The Australian Boat Race

Video from the 2011 Australian Boat Race.

Louis Petrin, who is going to be one of the officials at the Australian Boat Race between Sydney University and Melbourne University on 4 November, writes,

The Australian Boat Race is a one-on-one, Oxbridge style match race between the best women’s and men’s rowing eights from Sydney and Melbourne universities. Held annually, the venue alternates between the Yarra River, in the heart of Melbourne, and Sydney Harbour. It encapsulates the long-standing rivalry between two great cities and two great universities.

 The Australian Boat Race is a unique event in rowing and in sport in Australia. Long distance match racing has been absent from competitive rowing in Australia for many years. The popularity of the Oxford-Cambridge Boat Race and the Yale-Harvard Boat Race highlight the untapped opportunity in Australia in the sport of rowing. There is always a great interest in a head to head contest in sport between two universities, two cities and two states that have enjoyed a long and natural rivalry. Normally, the two competes in stakes of fashion, food or culture. Now we have rowing to argue who is the best.

Sydney and Melbourne universities are Australia’s oldest and best-known universities. Their rowing clubs were founded in 1859 and 1860, respectively, and are currently the two most successful rowing clubs in Australia, together contributing 18 athletes to the recent London Olympic rowing team.
The two universities first raced each other in four-oar, fixed-seat, string-test gigs in a head-to-head challenge in December 1870, with Melbourne winning the race held on the Yarra River easily, in a time of 31 mins 4 secs.
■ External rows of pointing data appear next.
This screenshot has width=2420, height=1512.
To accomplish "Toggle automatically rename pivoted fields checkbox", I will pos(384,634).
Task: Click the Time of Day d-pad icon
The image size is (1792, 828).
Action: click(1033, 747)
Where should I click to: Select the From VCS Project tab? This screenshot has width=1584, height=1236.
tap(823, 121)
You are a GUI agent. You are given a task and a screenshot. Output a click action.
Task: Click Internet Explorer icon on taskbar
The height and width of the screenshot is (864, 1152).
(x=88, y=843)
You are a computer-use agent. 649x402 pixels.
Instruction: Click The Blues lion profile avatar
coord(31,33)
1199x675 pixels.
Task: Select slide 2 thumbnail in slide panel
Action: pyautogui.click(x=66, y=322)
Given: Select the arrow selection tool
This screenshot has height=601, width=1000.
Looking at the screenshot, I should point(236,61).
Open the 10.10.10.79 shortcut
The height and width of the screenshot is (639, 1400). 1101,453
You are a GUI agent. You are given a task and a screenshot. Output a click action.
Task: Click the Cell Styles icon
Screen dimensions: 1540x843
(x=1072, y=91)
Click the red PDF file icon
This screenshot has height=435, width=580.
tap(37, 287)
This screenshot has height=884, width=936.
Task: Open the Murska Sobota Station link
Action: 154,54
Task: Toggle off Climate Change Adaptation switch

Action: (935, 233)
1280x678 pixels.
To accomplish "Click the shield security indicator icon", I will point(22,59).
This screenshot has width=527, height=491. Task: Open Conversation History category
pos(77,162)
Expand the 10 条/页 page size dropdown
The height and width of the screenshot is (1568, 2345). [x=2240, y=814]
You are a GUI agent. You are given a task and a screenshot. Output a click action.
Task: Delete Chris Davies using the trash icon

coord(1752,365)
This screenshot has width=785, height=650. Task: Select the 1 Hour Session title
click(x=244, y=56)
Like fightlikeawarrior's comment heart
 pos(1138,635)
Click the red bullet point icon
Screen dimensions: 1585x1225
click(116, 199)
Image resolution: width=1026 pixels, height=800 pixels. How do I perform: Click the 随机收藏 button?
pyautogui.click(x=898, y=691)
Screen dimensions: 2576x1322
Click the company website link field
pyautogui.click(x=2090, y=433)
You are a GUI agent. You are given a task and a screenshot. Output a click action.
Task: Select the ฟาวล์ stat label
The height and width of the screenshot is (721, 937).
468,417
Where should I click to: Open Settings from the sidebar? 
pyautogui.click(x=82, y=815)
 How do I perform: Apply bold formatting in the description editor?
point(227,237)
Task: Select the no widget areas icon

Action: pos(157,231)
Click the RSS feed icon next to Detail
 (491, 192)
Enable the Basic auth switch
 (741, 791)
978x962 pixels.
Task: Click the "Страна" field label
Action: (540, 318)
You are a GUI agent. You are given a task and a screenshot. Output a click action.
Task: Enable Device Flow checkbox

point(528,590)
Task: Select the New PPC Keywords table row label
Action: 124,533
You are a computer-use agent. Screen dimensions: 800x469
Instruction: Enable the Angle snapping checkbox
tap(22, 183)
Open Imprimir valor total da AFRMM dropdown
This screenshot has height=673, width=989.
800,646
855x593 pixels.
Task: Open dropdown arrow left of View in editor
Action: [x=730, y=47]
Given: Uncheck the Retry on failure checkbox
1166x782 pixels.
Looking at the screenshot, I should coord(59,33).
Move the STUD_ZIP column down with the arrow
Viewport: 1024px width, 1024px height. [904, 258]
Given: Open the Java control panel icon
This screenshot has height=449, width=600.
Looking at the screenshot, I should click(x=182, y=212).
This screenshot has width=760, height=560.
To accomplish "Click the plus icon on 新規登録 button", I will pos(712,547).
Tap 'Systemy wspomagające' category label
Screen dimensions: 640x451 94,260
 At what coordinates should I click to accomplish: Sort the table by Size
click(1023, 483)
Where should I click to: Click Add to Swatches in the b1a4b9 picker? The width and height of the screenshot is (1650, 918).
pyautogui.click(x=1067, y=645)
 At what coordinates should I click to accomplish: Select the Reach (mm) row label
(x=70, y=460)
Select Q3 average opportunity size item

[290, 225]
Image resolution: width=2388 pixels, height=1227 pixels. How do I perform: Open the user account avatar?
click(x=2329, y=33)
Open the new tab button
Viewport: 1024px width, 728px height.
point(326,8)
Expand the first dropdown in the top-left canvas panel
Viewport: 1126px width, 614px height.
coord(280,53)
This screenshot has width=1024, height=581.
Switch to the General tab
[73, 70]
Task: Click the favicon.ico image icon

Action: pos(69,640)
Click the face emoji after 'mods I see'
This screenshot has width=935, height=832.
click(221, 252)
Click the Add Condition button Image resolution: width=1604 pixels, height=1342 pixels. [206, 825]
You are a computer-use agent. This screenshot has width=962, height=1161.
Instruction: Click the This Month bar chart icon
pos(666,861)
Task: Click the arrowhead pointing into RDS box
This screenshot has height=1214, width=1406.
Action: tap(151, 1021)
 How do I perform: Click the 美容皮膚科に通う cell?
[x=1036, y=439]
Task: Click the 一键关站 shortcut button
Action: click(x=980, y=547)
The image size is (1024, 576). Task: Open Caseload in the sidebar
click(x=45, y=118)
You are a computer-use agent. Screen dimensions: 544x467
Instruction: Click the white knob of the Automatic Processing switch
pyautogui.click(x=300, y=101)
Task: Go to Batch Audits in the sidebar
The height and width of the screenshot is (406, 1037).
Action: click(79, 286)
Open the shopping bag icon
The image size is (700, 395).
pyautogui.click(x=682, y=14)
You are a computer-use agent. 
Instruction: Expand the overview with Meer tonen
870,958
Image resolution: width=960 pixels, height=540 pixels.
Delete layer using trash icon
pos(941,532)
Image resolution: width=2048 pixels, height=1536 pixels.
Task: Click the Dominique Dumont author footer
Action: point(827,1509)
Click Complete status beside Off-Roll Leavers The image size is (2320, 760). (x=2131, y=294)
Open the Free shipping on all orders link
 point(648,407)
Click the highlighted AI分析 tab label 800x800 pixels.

Among the Sydney team in two-seat was a young Edmund Barton, who went on to become Australia’s first prime minister in 1901.

A view of the Yarra River course where the first race between Sydney and Melbourne universities took place on 23 December, 1870. Photo from: 10/1860-rivalry-begins

In 1871, the Melbourne crew again won the 5.6 km race, by 3 lengths in a time of 27 mins 55 secs.

The event was revived in 2010 when Sydney University Men’s Eight won on home waters in Sydney Harbour. In 2011, the 4.2 km race rated right up there with the world’s best, with a winning margin of just ”two inches” to Sydney. So Sydney has twice won the Edmund Barton Trophy for The Men’s Eight.

James Marburg, Melbourne University, with Nick Hudson, Sydney University, the two 2011 Boat Captains. Photo from:

On the other hand, for the past two years, Melbourne has taken the Bella Guerin Trophy for The Women’s Eight.

Kim Crow, Melbourne University, with Beatrix Sheldrick, Sydney University, the two 2011 Boat Captains. Photo from:

By the way, Kim Crow (pictured above on left) recently won bronze in the women’s single scull Olympic final, just a day after collecting silver in the women’s double scull with Brooke Pratley.

This year’s race will feature an incredible eight Olympians, seven of whom rowed for Australia at the recent London 2012 Olympic Games. Sydney University’s Francis Hegerty (2008, 2012), Fergus Pragnell (2008), Bronwen Watson (2012) and Monique Heinke (2008) have all been to Olympic Games. While for Melbourne University’s James Marburg (2008, 2012), Cam McKenzie McHarg (2008, 2012), Josh Booth (2012) and Phoebe Stanley (2012) also competed at various Olympic Games.

On Sunday, 4 November, 2012, the race returns to Sydney Harbour, racing from Woolwich to Darling Harbour. The two race courses are indeed very different courses, with the Melbourne race being held on the Yarra River, which is notorious for its many bends. The race starts at Victoria docks and finishes 4.2 kilometers upstream, by Federation Square. In the 2011 race, the challenging Melbourne course saw the Men’s oars overlapping as the Sydney cox to advantage of the twists and turns to push the Melbourne boat towards the river bank nearing one bend.